Stored records:
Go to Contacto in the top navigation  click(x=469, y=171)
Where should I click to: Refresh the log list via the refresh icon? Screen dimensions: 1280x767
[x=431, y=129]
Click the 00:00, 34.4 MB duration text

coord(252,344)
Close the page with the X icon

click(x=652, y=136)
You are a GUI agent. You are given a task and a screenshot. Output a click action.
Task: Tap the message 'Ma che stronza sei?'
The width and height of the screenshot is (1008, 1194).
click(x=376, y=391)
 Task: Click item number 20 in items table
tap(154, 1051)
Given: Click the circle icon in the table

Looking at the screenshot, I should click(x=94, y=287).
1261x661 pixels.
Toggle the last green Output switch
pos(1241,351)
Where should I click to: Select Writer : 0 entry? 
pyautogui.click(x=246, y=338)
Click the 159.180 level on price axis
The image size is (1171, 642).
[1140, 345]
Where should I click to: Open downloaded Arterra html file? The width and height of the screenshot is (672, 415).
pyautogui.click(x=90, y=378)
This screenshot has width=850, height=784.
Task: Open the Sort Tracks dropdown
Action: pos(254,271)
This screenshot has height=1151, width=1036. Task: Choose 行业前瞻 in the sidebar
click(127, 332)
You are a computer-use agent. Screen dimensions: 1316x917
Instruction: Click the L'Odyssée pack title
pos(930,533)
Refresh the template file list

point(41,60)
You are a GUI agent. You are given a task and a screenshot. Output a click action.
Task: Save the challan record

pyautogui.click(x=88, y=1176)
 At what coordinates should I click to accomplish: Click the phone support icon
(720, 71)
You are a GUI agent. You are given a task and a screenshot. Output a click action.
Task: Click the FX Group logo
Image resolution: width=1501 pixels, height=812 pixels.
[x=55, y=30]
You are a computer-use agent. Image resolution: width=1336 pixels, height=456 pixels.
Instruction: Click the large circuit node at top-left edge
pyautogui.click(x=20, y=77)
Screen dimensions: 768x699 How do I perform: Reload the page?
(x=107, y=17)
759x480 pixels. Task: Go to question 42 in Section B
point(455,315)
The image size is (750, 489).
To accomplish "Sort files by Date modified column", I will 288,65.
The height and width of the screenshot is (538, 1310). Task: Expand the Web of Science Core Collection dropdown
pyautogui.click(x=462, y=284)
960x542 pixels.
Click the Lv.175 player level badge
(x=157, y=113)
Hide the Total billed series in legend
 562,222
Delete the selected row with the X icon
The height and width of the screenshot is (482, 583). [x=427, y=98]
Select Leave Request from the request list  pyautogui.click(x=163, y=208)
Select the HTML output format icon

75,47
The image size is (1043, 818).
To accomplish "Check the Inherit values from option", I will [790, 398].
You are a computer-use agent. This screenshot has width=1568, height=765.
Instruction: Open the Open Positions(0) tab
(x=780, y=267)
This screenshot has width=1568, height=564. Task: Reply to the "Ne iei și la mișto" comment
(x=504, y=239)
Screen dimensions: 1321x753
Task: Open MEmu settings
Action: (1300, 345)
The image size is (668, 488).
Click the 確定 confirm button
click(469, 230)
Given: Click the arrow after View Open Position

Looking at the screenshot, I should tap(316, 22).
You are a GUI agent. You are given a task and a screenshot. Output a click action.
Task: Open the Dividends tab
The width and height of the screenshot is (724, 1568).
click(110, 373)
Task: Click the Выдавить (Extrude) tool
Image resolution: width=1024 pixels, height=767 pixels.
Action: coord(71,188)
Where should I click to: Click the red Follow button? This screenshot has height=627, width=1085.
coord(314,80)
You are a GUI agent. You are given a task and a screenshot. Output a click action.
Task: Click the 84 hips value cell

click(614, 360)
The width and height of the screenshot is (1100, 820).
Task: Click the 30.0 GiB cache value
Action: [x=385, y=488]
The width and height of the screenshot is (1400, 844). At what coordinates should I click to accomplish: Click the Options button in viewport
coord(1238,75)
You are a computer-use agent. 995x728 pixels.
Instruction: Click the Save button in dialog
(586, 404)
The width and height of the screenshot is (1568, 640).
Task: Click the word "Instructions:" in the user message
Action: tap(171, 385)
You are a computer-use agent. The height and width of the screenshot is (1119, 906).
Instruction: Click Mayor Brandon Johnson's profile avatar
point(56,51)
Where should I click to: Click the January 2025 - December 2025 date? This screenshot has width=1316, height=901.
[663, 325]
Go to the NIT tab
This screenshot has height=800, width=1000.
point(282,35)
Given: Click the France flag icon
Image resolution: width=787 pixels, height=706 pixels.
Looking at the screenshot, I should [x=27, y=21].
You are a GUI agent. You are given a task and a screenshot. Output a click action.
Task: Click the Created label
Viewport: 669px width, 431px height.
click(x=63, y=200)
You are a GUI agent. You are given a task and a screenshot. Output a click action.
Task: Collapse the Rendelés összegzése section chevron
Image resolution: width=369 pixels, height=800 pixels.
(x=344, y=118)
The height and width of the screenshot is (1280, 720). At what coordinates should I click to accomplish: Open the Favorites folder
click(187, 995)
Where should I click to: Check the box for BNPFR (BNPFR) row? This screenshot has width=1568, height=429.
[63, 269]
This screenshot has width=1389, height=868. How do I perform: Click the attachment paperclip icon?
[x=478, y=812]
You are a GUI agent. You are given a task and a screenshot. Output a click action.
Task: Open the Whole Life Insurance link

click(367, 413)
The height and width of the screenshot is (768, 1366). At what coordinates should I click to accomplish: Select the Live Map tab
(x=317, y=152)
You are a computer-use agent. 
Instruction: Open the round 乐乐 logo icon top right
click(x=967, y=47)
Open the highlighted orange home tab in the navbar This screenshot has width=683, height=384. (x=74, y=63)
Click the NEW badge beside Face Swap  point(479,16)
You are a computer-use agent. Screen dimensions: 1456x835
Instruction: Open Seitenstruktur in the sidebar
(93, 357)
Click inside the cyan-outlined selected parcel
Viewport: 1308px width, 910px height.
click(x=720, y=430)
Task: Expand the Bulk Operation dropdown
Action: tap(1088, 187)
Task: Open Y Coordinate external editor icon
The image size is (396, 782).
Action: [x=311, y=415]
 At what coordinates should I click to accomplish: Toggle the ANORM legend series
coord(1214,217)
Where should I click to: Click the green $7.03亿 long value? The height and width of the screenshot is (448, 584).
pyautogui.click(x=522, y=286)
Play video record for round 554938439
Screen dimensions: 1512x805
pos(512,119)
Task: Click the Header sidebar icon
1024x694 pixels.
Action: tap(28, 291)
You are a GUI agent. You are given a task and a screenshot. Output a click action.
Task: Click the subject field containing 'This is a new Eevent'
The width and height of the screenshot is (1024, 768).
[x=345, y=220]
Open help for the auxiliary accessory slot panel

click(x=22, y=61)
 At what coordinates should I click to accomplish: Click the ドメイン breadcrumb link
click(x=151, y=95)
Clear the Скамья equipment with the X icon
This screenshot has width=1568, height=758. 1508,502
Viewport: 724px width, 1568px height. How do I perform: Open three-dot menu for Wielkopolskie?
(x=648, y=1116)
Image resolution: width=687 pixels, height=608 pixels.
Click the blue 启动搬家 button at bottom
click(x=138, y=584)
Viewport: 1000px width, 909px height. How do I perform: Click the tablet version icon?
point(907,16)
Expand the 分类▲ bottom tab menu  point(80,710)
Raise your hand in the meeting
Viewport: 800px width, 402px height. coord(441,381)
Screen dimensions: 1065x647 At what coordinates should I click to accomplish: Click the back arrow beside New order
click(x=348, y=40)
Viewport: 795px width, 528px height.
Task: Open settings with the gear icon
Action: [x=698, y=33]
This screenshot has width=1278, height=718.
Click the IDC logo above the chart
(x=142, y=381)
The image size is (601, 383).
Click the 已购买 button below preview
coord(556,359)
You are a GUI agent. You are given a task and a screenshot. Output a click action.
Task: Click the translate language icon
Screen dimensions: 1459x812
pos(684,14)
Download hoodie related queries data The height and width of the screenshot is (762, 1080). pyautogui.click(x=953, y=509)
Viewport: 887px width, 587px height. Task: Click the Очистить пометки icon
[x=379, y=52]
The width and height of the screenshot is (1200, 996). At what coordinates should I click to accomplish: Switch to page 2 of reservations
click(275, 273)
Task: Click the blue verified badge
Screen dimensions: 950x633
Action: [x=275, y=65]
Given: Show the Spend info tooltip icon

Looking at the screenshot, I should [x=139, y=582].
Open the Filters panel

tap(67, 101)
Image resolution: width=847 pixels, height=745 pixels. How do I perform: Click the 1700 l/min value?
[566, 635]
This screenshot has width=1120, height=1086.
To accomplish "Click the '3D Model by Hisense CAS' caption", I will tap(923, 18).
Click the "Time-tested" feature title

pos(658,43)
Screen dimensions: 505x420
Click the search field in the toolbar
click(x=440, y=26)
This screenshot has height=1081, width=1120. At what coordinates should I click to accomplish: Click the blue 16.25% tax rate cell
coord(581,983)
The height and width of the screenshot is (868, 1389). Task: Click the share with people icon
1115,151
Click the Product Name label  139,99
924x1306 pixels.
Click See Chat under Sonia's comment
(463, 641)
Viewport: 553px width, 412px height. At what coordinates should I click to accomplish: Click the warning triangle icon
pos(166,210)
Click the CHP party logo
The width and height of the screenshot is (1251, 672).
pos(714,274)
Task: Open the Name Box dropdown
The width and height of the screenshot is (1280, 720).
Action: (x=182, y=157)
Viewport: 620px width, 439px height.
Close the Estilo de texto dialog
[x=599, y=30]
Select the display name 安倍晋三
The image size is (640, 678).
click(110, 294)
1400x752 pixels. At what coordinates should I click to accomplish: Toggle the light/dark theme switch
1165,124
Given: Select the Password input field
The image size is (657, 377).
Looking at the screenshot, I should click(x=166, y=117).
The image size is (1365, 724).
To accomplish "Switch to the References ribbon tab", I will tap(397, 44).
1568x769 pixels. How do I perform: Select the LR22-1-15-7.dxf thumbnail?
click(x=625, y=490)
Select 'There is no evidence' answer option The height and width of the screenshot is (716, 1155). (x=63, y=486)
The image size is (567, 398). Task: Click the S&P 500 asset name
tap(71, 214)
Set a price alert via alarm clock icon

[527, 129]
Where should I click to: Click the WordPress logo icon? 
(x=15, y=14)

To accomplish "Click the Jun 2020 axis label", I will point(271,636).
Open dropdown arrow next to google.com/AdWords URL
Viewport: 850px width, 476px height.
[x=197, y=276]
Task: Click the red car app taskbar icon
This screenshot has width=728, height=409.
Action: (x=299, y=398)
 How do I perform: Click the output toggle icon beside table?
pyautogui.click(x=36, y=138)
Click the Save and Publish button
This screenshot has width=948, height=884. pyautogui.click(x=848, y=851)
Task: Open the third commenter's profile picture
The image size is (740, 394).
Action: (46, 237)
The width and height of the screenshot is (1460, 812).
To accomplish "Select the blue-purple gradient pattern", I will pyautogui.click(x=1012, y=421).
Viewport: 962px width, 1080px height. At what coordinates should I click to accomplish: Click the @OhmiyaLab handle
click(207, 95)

- THE TASK -
Extract every line above containing the word "label".

- OUTPUT OF THE EXERCISE -
Task: Click the Created label
Click the Product Name label  139,99
To accomplish "Click the Jun 2020 axis label", I will point(271,636).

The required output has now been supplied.